# TEXT PROVIDED
The Sugar will pit the second place team from the Southeastern Conference (either Auburn or Louisiana State) against Big Eight runnerup Nebraska. Third-ranked Florida, which captured its first SEC crown in 52 years, should go, but the Gators are on conference punishment for a raft of NCAA violations.

The Rose brings on No. 6 Ohio State, which lost Big Ten games to Purdue and Wisconsin, to play a Southern California team that has lost to UCLA and Notre Dame since clinching the Pacific-10 title.

The Cotton is ecstatic about having Boston College and Heisman Trophy shoo-in Doug Flutie, but unranked Houston is likely to be the host team. Either Texas or Southern Methodist would make nice brand-name opponents, but they've squandered their best chances at winning the Southwest Conference championship. Their only hope now is that Houston loses to cellar-dwelling Rice this weekend.

The Orange has the closest thing to a heavyweight title bout, with No. 2 Oklahoma scheduled to meet No. 4 Washington. That's still a bit of a letdown, though, from a national championship battle that might have occurred if Nebraska and South Carolina hadn't been handed late-season defeats.

Another factor in the bowls' loss of luster may be the proliferation of regular-season TV games. Each weekend viewers can pick and choose among a cornucopia of televised contests, many of them big sectional and intersectional rivalries. Consequently, when the bowl games arrive, they are in some ways more of the same. Pass into history

Harvard and Yale may have ''The Game,'' but Boston College now has ''The Play.'' That, at least, is how B.C. fans will always think of the 64-yard spiral quarterback Doug Flutie unleashed last Friday against Miami. As the last seconds ticked away, his rainbow toss arched through the rainy Florida skies into the hands of roommate Gerard Phelan. Touchdown and incredible victory to Boston College, 47-45.

Easily the play of the year, it has been replayed almost as much as California's kickoff return through the Stanford band was two years ago.

Guaranteeing its place in history is the fact that Flutie threw it just the week before he's expected to collect the Heisman Trophy as the season's best college player. The completion certainly clinched his election and will surely stand as a memorable hallmark of his football career.

# GIVEN REQUEST 1
Answer these from the bowl-season article, one line each:
(a) How long had it been since Florida's previous SEC crown?
(b) Who caught Flutie's final pass against Miami?
(c) What was the final score of that game?
# GIVEN REQUEST 2
Copy a section of the bowl-season article word for word, starting at the words "The Rose brings" and stopping after "Rice this weekend.".
# GIVEN REQUEST 3
Do these statements agree with the bowl-season article? Answer yes or no for each, and quote the words that decide it.
(a) Ohio State lost Big Ten games to Purdue and Wisconsin.
(b) Houston, likely the Cotton's host team, is a ranked team.
(c) Flutie's winning pass against Miami traveled 54 yards.

# EXCERPTED RECORDS

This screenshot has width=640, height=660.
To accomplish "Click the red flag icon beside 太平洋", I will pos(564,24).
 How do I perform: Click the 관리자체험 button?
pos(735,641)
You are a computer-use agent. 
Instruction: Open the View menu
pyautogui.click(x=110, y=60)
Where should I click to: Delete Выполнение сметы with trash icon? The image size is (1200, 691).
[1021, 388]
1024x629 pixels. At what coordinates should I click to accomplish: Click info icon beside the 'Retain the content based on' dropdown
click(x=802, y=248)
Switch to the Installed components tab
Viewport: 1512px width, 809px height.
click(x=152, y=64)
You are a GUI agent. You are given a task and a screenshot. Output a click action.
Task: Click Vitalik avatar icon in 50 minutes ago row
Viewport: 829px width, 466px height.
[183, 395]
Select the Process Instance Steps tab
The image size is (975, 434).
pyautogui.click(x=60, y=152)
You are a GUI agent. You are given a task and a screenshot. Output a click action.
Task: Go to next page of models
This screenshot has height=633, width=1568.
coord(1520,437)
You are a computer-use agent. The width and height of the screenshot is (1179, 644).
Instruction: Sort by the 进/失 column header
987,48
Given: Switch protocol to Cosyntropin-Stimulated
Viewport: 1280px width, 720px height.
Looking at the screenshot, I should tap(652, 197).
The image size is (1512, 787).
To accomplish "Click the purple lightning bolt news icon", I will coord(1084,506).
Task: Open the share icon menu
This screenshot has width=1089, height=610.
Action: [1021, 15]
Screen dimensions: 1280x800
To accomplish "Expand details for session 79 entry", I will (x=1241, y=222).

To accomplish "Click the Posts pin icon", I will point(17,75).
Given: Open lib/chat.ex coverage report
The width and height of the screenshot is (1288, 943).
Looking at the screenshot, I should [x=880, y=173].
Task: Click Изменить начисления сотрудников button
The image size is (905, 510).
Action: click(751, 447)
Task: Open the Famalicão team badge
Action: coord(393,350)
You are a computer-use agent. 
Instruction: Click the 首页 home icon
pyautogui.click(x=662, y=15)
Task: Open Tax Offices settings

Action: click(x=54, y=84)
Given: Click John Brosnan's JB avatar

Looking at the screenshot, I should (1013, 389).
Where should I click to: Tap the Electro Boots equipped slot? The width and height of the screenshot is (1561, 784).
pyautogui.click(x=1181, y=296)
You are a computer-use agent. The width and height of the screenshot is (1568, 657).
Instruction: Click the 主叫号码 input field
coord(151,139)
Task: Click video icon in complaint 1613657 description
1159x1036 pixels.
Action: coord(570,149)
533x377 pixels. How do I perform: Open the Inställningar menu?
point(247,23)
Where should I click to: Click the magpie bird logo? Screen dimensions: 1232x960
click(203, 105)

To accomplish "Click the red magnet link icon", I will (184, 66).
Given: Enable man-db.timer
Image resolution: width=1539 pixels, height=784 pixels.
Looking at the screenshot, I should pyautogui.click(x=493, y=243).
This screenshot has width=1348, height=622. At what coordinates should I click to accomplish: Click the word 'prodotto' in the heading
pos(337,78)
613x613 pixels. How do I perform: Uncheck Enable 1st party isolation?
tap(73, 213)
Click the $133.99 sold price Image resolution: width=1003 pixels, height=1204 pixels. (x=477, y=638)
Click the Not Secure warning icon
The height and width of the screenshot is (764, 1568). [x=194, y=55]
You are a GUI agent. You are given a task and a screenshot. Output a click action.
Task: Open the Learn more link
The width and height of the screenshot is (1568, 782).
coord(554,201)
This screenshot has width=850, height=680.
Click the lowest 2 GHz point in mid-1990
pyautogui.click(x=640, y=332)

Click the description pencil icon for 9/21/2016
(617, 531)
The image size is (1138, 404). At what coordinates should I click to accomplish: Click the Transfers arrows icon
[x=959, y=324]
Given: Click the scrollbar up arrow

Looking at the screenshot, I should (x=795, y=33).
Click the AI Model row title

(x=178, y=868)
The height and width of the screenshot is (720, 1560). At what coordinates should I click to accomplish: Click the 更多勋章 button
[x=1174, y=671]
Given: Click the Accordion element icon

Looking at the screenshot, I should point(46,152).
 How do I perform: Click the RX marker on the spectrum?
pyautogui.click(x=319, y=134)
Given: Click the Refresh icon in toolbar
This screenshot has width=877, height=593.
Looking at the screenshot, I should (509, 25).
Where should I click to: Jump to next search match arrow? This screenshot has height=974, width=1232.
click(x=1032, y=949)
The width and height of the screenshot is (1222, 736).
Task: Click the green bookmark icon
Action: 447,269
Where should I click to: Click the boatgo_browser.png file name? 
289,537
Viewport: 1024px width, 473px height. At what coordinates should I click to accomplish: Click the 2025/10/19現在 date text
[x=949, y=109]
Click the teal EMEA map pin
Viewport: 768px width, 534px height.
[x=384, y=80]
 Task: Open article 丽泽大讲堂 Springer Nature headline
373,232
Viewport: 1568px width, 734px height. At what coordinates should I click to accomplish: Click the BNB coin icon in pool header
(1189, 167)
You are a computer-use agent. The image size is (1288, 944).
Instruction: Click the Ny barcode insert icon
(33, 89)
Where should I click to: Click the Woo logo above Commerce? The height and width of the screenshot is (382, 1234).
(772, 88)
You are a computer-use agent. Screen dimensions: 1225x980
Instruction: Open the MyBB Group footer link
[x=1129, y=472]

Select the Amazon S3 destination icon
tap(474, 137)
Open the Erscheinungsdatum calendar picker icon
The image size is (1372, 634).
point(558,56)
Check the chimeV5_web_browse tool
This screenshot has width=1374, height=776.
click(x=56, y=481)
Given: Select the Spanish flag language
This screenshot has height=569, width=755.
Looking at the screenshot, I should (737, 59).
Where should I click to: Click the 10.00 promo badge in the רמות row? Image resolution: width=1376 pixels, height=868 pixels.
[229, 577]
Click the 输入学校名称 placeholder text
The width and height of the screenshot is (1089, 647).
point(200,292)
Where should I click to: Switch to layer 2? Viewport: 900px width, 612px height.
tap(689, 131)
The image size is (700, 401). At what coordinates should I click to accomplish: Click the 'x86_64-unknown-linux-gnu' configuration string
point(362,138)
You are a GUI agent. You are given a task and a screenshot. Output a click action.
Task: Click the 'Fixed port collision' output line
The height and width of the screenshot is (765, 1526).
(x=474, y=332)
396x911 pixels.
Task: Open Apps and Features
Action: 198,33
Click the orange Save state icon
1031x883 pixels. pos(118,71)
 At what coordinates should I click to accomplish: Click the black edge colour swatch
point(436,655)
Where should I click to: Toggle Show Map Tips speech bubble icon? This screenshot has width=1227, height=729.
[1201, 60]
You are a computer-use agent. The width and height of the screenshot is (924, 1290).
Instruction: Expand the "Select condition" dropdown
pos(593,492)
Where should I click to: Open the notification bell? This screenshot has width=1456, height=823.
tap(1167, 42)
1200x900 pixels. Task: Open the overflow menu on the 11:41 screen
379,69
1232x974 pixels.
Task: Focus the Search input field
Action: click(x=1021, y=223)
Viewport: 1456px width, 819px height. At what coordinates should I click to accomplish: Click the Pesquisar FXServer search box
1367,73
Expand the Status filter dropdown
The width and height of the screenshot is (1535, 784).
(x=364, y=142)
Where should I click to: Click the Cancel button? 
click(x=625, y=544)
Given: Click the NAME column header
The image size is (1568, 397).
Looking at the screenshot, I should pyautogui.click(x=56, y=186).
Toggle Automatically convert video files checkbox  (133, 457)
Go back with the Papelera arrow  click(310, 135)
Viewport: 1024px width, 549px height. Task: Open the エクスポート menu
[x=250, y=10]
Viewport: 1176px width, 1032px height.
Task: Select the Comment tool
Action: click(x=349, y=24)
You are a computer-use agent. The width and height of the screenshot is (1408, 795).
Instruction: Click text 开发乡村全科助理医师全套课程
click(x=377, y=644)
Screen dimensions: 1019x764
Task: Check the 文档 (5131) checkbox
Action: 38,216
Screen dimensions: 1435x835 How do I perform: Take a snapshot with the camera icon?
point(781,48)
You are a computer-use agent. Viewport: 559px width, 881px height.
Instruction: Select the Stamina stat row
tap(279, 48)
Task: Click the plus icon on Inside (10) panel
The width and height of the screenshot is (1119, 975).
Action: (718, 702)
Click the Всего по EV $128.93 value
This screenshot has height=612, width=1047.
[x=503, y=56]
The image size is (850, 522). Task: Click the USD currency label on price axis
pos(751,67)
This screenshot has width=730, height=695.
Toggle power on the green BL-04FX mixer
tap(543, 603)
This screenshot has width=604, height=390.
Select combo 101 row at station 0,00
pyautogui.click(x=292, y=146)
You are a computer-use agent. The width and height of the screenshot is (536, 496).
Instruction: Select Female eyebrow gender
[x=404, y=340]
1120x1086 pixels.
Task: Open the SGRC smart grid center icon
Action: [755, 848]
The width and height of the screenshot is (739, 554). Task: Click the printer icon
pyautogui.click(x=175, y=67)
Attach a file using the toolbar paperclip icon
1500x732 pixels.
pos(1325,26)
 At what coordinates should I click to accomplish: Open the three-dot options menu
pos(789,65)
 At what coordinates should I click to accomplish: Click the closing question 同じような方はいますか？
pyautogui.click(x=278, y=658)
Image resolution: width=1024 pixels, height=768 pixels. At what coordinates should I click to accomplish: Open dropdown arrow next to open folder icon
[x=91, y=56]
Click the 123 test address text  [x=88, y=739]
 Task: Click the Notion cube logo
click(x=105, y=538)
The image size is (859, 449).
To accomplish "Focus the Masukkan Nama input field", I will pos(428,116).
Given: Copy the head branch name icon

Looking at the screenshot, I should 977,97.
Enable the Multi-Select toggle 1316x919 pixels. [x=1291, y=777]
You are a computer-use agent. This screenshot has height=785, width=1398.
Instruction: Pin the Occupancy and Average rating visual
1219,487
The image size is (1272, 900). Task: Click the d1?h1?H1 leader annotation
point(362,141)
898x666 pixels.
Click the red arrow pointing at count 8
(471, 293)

# EXERCISE RESULT 1
(a) 52 years
(b) Gerard Phelan, his roommate
(c) 47-45, Boston College

# EXERCISE RESULT 2
The Rose brings on No. 6 Ohio State, which lost Big Ten games to Purdue and Wisconsin, to play a Southern California team that has lost to UCLA and Notre Dame since clinching the Pacific-10 title.

The Cotton is ecstatic about having Boston College and Heisman Trophy shoo-in Doug Flutie, but unranked Houston is likely to be the host team. Either Texas or Southern Methodist would make nice brand-name opponents, but they've squandered their best chances at winning the Southwest Conference championship. Their only hope now is that Houston loses to cellar-dwelling Rice this weekend.

# EXERCISE RESULT 3
(a) Yes: "No. 6 Ohio State, which lost Big Ten games to Purdue and Wisconsin"
(b) No: "unranked Houston is likely to be the host team"
(c) No: "the 64-yard spiral quarterback Doug Flutie unleashed last Friday against Miami"